Studio album by B'z
- Released: December 5, 2007
- Recorded: 2007
- Genre: Hard rock; pop rock;
- Length: 69:32
- Label: Vermillion Records
- Producer: Tak Matsumoto

B'z chronology
| Monster (2006) | Action (2007) | Magic (2009) |

Singles from Action
- "Eien no Tsubasa" Released: May 9, 2007; "Super Love Song" Released: October 3, 2007;

= Action (B'z album) =

Action is the sixteenth studio album by the Japanese rock duo B'z, released on December 5, 2007. It sold 292,687 copies in its first week, reaching #1 at Oricon.

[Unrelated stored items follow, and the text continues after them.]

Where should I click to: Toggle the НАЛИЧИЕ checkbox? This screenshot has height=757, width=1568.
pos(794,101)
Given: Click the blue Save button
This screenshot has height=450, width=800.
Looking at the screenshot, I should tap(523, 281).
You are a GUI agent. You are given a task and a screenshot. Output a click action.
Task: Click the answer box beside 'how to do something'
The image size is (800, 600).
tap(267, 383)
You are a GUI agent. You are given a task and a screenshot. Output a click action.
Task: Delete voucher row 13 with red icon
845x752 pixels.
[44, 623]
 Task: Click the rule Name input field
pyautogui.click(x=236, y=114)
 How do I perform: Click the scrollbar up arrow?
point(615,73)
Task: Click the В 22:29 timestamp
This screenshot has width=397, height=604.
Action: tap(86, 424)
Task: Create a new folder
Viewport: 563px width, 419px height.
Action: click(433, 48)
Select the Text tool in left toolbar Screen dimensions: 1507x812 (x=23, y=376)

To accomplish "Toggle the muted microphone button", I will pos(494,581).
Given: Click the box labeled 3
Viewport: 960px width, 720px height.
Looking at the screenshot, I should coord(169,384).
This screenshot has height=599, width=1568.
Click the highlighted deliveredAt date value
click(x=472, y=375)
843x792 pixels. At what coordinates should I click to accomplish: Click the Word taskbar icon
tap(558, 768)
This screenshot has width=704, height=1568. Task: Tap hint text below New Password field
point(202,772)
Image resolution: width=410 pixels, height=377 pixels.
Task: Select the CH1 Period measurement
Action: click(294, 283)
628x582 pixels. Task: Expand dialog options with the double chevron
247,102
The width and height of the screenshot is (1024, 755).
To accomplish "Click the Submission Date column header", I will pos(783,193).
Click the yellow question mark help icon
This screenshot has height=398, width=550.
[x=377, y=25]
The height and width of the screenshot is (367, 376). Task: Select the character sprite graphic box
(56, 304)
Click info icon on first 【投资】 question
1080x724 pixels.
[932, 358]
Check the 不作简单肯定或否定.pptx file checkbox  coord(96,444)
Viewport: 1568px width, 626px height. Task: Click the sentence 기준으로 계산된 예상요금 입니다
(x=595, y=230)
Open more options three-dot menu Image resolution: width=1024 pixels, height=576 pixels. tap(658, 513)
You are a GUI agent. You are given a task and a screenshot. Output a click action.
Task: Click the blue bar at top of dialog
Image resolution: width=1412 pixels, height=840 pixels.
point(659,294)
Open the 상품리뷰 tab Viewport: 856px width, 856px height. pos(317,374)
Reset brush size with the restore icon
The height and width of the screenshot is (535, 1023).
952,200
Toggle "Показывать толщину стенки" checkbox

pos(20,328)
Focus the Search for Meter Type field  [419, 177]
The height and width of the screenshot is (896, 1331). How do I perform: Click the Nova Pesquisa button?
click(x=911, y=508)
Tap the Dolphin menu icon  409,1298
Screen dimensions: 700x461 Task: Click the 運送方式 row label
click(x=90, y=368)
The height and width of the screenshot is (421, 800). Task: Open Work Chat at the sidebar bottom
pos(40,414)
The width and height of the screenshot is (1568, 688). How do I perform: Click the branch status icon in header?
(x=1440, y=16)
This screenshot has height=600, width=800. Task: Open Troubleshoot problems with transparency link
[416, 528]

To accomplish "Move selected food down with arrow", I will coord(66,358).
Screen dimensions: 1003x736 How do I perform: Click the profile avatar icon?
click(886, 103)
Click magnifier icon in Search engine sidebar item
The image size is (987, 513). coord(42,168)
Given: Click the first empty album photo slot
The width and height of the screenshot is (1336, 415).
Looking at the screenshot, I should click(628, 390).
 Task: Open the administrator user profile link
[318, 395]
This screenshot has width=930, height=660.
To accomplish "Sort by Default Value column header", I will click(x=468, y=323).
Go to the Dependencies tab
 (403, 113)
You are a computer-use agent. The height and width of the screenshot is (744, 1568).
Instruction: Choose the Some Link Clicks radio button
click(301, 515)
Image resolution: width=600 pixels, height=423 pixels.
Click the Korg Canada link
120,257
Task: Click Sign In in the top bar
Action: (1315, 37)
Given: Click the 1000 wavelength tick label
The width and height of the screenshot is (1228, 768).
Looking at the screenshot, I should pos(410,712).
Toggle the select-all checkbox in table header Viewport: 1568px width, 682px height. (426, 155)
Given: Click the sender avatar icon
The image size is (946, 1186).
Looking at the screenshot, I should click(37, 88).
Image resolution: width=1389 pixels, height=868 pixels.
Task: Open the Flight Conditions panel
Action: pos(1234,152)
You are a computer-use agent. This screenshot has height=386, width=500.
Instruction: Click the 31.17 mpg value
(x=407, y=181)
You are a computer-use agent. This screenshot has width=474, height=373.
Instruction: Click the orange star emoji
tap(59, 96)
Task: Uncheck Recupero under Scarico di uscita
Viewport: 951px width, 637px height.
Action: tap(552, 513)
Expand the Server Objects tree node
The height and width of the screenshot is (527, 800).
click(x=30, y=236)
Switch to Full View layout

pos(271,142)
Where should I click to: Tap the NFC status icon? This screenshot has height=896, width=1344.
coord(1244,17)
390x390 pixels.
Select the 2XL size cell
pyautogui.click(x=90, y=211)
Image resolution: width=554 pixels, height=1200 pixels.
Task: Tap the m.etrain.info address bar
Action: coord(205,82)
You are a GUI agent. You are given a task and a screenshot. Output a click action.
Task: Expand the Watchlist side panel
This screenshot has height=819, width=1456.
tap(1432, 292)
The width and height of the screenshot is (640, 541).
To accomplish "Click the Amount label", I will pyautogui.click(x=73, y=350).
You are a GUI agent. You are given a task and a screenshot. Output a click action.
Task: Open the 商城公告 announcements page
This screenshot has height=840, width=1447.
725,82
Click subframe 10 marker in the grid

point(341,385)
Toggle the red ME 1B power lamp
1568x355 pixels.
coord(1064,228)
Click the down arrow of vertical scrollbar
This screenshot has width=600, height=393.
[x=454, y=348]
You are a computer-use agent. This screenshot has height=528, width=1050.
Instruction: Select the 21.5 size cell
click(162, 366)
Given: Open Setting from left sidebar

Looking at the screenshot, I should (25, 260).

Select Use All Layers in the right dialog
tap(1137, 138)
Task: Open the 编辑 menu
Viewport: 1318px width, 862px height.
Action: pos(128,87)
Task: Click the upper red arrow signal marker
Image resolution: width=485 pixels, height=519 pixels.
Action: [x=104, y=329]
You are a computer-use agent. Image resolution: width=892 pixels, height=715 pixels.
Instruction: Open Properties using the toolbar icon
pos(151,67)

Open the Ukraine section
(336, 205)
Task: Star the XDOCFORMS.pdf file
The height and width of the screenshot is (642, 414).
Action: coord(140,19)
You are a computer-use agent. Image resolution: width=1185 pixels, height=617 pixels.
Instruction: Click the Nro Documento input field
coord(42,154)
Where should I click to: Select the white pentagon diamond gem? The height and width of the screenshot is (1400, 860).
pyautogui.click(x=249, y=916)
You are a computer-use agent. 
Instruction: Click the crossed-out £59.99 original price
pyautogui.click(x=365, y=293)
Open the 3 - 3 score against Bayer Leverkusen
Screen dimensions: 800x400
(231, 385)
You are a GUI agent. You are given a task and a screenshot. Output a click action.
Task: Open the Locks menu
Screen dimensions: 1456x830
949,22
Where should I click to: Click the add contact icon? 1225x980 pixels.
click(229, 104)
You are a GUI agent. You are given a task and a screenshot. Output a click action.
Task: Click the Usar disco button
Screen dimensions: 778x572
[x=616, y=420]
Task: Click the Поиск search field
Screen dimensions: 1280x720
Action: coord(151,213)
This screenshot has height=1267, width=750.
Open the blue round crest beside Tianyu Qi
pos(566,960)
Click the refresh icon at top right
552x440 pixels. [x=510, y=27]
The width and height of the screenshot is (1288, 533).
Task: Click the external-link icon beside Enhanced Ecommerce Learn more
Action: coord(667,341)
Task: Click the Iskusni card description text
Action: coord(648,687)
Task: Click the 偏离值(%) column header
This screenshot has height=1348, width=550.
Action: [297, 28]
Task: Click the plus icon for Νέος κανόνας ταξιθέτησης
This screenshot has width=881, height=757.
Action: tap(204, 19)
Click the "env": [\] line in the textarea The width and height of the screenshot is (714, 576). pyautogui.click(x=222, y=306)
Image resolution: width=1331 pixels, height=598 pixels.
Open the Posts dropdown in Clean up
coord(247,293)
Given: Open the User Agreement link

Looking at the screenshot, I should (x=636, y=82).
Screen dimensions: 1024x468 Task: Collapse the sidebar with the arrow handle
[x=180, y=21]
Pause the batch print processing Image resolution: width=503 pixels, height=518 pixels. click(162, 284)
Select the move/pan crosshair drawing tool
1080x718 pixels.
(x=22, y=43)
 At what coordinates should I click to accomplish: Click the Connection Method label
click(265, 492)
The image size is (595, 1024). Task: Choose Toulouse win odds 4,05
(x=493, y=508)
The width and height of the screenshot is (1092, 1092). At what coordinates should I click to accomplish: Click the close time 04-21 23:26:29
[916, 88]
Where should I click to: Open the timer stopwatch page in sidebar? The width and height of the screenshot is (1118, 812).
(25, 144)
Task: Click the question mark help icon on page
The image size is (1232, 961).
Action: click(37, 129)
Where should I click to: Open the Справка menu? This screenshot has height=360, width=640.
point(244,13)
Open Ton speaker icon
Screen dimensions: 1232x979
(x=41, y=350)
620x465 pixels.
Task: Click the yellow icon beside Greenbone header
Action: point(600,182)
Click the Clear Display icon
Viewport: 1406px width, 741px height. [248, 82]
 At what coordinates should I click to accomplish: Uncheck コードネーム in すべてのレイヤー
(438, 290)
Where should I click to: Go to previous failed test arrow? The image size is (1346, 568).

The song "Friction" was featured in the video game Burnout Dominator and was later on Burnout Paradise, also being the band's first English song to be sold in the US though the iTunes Store. Stone Temple Pilots bassist Robert DeLeo provides bass on the songs "Super Love Song" and "Warui Yume".

== Track listing ==

1. Junjou Action (純情Action, Pure Action) – 3:05
2. Kuroi Seishun (黒い青春, One's Dark Youth) – 3:47
3. Super Love Song – 3:59
4. Mangetsu yo Terase (満月よ照らせ, Full Moon, Light Me Up) – 3:59
5. Perfect Life (パーフェクトライフ, Paafekuto Raifu) – 3:38
6. Isshinfuran (一心不乱, Absorbed) – 3:25
7. Friction -Lap2- – 3:05
8. One On One – 4:35
9. Boku ni wa Kimi ga iru (僕には君がいる, For Me There Is You) – 5:53
10. Nanto iu shiawase (なんという幸せ, What Happiness) – 4:59
11. Warui Yume (わるいゆめ, Nightmare) – 4:34
12. Hometown Boys' March – 4:26
13. Koubou (光芒, A Beam of Light) – 4:51
14. Travelin' Men no Theme (トラベリンメンのテーマ, Toraberinmen no Teema) – 3:09
15. Ore to Omae no Atarashii Kisetsu (オレとオマエの新しい季節, The New Season for You and I) – 3:30
16. Eien no Tsubasa (永遠の翼, Eternal Wings) – 5:10
17. Buddy – 3:27

Professional ratings
Review scores
| Source | Rating |
| Allmusic | Star Half star |

==Certifications==

| Region | Certification | Certified units/sales |
| Japan (RIAJ) | Platinum | 250,000^{^} |
^{^} Shipments figures based on certification alone.